Grades are calculated as follows:

Homework	10%
Projects and Quizzes	10%
First Midterm	20%
Second Midterm	20%
Final Exam	40%

If your final exam score is higher than your lowest midterm exam score, then it will replace it, thus accounting for 60% of your grade. This means you can miss a midterm for any reason whatsoever and it will not necessarily adversely effect your grade.

Your final letter grade will ultimately be decided by your ability to demonstrate a crisp understanding of the material and the ability to apply it to a diverse set of problems. Broadly speaking I will be looking for the following criteria for each letter grade:

• A-/A/A+: A clear demonstration that the central concepts have been fully understood; Computational techniques (and their many subtleties) have been mastered and can be applied accurately to a diverse problem set; A strong understanding of how the abstract concepts can be applied to many real world applications.
• B-/B/B+: Demonstration that the central concepts have been reasonably understood, but perhaps with minor misunderstandings; Core computational techniques have been reaonably understood (but generally not key subtleties) and can be applied fairly accurately to a fairly large problem set; Reasonable understanding of how the abstract concepts can be applied to some real world applications.
• C-/C/C+: Demonstration that the central concepts have been vaguely understood, but with major misunderstandings; Core computational techniques have been poorly understood and can be a applied accurately only in the most standard examples; Weak understanding of how the abstract concepts can be applied to even basic real world applications.

To be as fair as possible, I will also take into account the historic average of the class. This means that if I set an exam which is very difficult it will be taken into account in the final letter grades.

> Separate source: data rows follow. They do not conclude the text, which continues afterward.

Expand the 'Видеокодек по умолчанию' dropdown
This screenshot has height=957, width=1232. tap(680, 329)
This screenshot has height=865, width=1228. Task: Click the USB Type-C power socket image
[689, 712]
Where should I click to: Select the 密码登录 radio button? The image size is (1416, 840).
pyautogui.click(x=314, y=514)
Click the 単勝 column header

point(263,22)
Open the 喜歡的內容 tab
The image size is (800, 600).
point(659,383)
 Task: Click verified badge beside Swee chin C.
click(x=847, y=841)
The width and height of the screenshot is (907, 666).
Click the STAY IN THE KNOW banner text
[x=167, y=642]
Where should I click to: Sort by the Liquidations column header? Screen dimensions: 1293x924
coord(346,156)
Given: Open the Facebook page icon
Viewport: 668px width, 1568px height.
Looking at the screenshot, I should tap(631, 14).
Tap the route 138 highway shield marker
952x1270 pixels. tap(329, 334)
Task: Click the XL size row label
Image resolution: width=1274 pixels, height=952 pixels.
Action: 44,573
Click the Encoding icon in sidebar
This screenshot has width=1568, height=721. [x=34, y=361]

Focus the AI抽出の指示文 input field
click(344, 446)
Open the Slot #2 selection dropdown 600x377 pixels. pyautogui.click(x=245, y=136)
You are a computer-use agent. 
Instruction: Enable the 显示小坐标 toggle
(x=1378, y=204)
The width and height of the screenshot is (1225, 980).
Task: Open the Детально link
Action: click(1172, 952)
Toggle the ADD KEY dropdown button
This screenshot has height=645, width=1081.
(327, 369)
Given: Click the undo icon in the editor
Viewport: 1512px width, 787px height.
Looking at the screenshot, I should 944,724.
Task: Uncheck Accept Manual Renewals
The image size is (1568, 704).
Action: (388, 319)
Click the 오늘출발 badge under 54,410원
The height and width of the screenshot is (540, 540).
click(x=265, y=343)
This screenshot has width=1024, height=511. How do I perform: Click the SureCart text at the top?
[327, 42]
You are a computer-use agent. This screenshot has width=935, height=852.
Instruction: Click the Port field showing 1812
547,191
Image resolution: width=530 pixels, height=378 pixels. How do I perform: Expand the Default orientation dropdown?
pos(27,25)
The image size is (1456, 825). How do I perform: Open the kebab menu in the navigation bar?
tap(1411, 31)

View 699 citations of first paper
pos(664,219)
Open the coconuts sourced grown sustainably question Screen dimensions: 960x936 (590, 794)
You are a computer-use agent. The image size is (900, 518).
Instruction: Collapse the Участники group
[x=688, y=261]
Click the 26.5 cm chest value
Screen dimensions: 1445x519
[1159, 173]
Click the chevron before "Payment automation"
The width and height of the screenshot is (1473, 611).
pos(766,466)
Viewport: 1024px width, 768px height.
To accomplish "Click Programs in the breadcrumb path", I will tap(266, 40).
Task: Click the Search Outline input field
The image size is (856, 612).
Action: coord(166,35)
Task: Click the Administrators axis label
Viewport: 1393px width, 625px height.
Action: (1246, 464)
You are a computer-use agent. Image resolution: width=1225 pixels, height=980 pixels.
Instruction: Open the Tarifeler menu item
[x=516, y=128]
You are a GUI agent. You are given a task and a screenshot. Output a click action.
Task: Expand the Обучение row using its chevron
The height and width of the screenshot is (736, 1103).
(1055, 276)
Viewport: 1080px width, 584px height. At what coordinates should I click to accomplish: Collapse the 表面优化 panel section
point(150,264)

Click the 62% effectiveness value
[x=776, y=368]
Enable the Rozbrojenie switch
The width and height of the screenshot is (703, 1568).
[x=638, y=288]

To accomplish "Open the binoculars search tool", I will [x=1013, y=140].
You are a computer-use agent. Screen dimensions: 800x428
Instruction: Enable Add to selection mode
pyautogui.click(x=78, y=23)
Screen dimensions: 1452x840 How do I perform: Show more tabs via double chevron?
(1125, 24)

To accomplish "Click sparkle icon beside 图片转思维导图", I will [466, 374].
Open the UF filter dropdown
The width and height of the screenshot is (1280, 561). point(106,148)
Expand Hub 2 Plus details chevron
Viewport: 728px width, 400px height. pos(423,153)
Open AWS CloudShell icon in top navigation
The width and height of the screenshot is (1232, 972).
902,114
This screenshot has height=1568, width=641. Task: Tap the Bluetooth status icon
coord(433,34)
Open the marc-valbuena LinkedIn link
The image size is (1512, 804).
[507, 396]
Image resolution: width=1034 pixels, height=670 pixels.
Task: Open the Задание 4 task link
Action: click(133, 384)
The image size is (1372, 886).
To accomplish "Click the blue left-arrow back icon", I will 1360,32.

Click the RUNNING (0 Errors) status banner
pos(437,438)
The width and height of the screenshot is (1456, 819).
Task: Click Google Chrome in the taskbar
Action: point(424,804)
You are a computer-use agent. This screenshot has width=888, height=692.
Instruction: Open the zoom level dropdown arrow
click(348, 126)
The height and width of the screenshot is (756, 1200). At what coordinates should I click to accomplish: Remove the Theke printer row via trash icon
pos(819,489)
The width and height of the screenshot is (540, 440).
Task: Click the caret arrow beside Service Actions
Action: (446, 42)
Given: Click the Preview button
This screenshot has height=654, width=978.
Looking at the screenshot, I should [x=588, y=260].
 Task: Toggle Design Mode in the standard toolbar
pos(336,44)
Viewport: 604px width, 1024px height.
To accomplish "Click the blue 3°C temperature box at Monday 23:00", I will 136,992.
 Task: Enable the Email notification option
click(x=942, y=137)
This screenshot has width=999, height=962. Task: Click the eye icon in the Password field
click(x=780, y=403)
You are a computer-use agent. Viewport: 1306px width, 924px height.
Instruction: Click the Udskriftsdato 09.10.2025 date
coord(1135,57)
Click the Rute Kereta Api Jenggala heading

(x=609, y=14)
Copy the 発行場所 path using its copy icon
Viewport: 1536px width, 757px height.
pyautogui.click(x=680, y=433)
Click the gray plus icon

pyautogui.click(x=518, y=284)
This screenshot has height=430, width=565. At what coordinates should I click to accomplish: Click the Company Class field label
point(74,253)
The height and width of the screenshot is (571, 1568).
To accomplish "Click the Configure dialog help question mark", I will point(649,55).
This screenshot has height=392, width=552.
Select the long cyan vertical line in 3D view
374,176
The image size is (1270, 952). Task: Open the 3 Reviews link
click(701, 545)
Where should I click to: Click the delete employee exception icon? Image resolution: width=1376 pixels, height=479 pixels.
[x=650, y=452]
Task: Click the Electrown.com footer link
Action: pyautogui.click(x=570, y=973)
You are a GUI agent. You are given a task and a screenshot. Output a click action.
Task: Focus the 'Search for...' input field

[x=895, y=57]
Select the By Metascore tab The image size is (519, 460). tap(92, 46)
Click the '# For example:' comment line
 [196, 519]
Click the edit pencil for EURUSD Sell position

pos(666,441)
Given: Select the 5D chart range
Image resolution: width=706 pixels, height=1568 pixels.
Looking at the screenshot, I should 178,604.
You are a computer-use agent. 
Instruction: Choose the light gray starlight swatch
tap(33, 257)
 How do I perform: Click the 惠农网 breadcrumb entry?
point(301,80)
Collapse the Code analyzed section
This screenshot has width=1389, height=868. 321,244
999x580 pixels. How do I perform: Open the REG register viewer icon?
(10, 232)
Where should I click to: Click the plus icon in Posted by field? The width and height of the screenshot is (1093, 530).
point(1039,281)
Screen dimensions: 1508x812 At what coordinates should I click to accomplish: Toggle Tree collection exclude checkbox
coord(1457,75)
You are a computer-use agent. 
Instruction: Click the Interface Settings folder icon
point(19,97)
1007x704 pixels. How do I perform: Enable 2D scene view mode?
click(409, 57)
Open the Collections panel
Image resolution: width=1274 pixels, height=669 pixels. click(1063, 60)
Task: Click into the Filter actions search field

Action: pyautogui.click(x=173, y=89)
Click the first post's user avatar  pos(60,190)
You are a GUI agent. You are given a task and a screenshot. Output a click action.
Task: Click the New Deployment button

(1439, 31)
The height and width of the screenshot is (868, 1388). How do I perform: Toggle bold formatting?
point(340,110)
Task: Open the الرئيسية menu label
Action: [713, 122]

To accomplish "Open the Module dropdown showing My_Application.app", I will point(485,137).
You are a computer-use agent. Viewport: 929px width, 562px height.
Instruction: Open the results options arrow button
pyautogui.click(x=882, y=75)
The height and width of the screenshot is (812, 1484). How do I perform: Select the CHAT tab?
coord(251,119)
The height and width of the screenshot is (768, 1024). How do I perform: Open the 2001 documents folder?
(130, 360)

Please note: incomplete grades, according to univlersity policy, can be given only if unanticipated events beyond your control (e.g. a medical emergency) make it impossible for you to complete the course, and if you are otherwise passing (with a C- or above).

Enrollment: For question about enrollment contact Marsha Snow, or email enrollment@math.berkeley.edu.

The Student Learning Center provides support for this class, including full adjunct courses, review sessions for exams, and drop-in tutoring. This is a truly fantastic resource. I definitely recommend you take advantage of it.